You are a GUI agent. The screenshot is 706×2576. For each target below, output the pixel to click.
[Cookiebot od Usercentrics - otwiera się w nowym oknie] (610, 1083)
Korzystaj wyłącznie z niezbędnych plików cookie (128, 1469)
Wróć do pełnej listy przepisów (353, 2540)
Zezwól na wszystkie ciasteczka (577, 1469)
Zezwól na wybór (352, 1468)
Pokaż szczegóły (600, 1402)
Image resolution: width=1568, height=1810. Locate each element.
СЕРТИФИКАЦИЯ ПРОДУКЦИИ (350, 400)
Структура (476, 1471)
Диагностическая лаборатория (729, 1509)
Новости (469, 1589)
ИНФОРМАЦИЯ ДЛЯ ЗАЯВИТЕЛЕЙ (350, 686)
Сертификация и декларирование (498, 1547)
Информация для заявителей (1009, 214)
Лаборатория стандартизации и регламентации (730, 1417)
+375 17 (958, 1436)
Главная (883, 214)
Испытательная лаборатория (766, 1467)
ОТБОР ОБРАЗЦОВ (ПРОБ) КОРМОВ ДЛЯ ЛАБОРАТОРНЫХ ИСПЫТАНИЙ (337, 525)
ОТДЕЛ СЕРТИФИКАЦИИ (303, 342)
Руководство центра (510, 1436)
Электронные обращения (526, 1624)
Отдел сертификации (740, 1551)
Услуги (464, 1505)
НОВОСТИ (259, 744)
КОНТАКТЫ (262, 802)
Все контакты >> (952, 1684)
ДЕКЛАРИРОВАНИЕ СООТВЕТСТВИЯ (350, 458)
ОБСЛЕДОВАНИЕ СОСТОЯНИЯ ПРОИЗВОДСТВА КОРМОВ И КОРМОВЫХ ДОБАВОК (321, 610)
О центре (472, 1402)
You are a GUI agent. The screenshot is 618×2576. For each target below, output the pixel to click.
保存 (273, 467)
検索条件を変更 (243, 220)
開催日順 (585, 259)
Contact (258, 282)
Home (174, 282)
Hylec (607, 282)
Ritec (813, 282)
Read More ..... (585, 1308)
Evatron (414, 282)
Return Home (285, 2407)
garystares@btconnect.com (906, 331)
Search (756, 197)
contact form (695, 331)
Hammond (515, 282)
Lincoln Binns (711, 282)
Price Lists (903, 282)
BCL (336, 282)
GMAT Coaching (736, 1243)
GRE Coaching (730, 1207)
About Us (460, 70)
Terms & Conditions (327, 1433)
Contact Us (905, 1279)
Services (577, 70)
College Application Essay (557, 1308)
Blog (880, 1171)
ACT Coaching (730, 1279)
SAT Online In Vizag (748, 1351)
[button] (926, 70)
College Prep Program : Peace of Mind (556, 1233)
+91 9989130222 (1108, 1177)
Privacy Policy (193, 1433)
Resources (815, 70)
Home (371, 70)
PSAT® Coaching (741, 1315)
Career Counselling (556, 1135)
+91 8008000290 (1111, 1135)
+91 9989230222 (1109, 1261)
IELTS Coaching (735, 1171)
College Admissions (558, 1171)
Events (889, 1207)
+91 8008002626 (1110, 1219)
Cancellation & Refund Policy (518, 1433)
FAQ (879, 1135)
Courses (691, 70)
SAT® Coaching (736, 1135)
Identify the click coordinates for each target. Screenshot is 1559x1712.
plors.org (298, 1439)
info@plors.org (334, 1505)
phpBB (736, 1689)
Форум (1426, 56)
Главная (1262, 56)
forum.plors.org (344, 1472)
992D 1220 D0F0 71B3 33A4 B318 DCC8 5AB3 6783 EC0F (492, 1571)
:::
## REQUIRED TASK
Change "Coaching" to "Training" throughout the rows between the line holding "ОБСЛЕДОВАНИЕ СОСТОЯНИЯ ПРОИЗВОДСТВА" and the line holding "info@plors.org (334, 1505)", inclusive. Give only those rows, with nothing else altered.

## RESULT
ОБСЛЕДОВАНИЕ СОСТОЯНИЯ ПРОИЗВОДСТВА КОРМОВ И КОРМОВЫХ ДОБАВОК (321, 610)
О центре (472, 1402)
You are a GUI agent. The screenshot is 618×2576. For each target below, output the pixel to click.
保存 (273, 467)
検索条件を変更 (243, 220)
開催日順 (585, 259)
Contact (258, 282)
Home (174, 282)
Hylec (607, 282)
Ritec (813, 282)
Read More ..... (585, 1308)
Evatron (414, 282)
Return Home (285, 2407)
garystares@btconnect.com (906, 331)
Search (756, 197)
contact form (695, 331)
Hammond (515, 282)
Lincoln Binns (711, 282)
Price Lists (903, 282)
BCL (336, 282)
GMAT Training (736, 1243)
GRE Training (730, 1207)
About Us (460, 70)
Terms & Conditions (327, 1433)
Contact Us (905, 1279)
Services (577, 70)
College Application Essay (557, 1308)
Blog (880, 1171)
ACT Training (730, 1279)
SAT Online In Vizag (748, 1351)
[button] (926, 70)
College Prep Program : Peace of Mind (556, 1233)
+91 9989130222 (1108, 1177)
Privacy Policy (193, 1433)
Resources (815, 70)
Home (371, 70)
PSAT® Training (741, 1315)
Career Counselling (556, 1135)
+91 8008000290 (1111, 1135)
+91 9989230222 (1109, 1261)
IELTS Training (735, 1171)
College Admissions (558, 1171)
Events (889, 1207)
+91 8008002626 (1110, 1219)
Cancellation & Refund Policy (518, 1433)
FAQ (879, 1135)
Courses (691, 70)
SAT® Training (736, 1135)
Identify the click coordinates for each target. Screenshot is 1559x1712.
plors.org (298, 1439)
info@plors.org (334, 1505)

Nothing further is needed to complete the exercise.